*TASK DIRECTIONS*
From the records below, transcribe exactly the lines that begin at the line with "Viewport: 500px width, 368px height." and end at the line with "Screen dimensions: 2576x782", both included.

※

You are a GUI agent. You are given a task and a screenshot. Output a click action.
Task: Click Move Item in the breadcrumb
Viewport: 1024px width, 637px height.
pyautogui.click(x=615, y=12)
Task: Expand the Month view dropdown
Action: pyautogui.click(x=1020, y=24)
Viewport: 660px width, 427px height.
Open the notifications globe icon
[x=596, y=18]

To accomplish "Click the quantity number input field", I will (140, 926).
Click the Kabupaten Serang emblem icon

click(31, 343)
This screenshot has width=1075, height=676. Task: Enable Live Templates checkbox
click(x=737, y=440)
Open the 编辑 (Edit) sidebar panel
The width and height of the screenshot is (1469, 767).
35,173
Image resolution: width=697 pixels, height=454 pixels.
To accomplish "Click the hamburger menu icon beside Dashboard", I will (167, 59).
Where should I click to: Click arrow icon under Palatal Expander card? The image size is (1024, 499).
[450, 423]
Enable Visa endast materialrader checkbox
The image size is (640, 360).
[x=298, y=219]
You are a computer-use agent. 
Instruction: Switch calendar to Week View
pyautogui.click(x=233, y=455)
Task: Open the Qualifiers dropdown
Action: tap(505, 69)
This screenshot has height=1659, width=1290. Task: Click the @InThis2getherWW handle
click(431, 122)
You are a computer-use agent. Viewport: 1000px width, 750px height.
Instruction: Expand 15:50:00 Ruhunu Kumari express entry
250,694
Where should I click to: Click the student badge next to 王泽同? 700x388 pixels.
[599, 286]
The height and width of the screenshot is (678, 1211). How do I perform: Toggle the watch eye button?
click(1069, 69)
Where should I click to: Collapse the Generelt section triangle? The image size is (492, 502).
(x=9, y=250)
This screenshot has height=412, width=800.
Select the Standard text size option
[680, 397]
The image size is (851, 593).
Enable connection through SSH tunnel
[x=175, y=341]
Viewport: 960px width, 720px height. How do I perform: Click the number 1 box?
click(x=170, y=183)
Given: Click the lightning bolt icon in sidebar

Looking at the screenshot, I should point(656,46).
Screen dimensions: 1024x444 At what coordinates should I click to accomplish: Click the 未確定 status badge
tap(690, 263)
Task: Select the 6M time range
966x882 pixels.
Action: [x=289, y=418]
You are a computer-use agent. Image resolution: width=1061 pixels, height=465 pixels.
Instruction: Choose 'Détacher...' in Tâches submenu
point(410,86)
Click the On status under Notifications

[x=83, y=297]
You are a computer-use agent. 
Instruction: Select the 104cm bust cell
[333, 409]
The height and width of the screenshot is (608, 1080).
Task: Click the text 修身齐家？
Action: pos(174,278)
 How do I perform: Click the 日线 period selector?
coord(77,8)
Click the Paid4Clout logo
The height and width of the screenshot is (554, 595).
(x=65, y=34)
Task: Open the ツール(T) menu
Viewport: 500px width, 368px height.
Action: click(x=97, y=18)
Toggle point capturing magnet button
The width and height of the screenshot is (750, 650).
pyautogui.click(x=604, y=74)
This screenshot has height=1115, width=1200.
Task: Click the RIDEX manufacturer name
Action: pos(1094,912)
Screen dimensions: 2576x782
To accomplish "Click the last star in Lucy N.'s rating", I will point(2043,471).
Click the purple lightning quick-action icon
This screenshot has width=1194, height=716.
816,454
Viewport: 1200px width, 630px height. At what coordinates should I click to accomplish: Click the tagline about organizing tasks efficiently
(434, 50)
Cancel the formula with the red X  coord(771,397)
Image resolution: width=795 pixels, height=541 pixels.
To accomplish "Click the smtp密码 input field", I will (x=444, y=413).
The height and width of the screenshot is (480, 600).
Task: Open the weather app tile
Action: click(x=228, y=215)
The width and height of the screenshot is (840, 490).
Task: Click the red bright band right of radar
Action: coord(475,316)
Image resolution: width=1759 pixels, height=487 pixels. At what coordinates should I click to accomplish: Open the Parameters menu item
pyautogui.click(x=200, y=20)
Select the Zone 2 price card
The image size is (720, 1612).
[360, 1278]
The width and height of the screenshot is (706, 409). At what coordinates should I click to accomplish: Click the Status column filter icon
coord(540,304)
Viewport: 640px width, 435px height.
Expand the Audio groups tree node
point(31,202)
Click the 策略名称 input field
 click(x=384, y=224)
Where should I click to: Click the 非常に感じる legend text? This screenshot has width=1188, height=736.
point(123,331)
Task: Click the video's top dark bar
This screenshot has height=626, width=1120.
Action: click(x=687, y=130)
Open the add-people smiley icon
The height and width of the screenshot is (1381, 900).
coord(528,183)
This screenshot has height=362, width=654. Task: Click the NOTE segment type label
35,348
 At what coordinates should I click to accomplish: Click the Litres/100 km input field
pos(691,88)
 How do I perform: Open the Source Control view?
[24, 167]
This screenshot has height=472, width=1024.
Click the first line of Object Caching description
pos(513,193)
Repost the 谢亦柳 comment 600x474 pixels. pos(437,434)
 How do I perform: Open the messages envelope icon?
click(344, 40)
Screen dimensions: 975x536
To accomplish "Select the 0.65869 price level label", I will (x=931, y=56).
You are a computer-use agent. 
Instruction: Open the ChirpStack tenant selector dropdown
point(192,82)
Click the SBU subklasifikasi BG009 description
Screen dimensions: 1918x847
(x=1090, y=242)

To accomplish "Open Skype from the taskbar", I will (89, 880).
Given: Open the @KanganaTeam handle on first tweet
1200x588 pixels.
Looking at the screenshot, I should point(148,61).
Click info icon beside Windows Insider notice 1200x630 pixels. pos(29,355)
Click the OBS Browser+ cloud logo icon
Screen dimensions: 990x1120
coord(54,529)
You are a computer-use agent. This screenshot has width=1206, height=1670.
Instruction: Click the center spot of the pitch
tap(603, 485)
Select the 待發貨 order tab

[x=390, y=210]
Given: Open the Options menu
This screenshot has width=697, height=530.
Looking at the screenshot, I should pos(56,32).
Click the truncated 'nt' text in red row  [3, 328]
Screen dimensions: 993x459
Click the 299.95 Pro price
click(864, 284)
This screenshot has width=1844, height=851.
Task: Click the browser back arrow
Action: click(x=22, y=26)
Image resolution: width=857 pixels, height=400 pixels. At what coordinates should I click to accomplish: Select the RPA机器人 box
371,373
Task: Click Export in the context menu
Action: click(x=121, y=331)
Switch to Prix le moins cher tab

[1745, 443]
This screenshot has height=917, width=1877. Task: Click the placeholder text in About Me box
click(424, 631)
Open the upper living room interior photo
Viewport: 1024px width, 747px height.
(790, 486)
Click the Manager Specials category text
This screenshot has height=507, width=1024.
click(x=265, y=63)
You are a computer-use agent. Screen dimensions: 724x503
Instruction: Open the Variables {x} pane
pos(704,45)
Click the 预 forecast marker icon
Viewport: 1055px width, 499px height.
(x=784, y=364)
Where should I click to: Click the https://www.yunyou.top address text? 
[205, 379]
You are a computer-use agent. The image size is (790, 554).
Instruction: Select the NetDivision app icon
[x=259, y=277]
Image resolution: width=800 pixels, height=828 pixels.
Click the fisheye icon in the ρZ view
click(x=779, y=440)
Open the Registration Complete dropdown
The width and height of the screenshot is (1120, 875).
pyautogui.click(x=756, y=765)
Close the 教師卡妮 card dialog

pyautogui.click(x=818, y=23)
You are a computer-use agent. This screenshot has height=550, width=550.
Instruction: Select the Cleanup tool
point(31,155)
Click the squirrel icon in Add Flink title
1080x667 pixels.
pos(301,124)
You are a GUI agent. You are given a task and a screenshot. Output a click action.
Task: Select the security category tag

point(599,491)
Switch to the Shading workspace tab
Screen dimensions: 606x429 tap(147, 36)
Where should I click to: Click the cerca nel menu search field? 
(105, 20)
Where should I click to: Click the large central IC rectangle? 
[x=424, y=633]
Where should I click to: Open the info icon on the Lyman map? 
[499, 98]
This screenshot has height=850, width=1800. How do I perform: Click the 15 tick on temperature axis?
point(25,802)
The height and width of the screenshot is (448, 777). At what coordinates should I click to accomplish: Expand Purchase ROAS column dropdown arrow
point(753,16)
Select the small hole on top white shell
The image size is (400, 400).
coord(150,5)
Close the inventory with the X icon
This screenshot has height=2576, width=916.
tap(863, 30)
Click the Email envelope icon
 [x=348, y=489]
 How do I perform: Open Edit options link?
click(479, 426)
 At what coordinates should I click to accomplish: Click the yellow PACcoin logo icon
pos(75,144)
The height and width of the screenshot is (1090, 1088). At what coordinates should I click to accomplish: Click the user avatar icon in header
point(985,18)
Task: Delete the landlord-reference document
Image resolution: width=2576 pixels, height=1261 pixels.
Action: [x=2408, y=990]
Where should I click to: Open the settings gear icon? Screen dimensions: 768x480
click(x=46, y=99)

※

*REPLY TO THE EXERCISE*
Viewport: 500px width, 368px height.
Action: click(x=97, y=18)
Toggle point capturing magnet button
The width and height of the screenshot is (750, 650).
pyautogui.click(x=604, y=74)
This screenshot has height=1115, width=1200.
Task: Click the RIDEX manufacturer name
Action: pos(1094,912)
Screen dimensions: 2576x782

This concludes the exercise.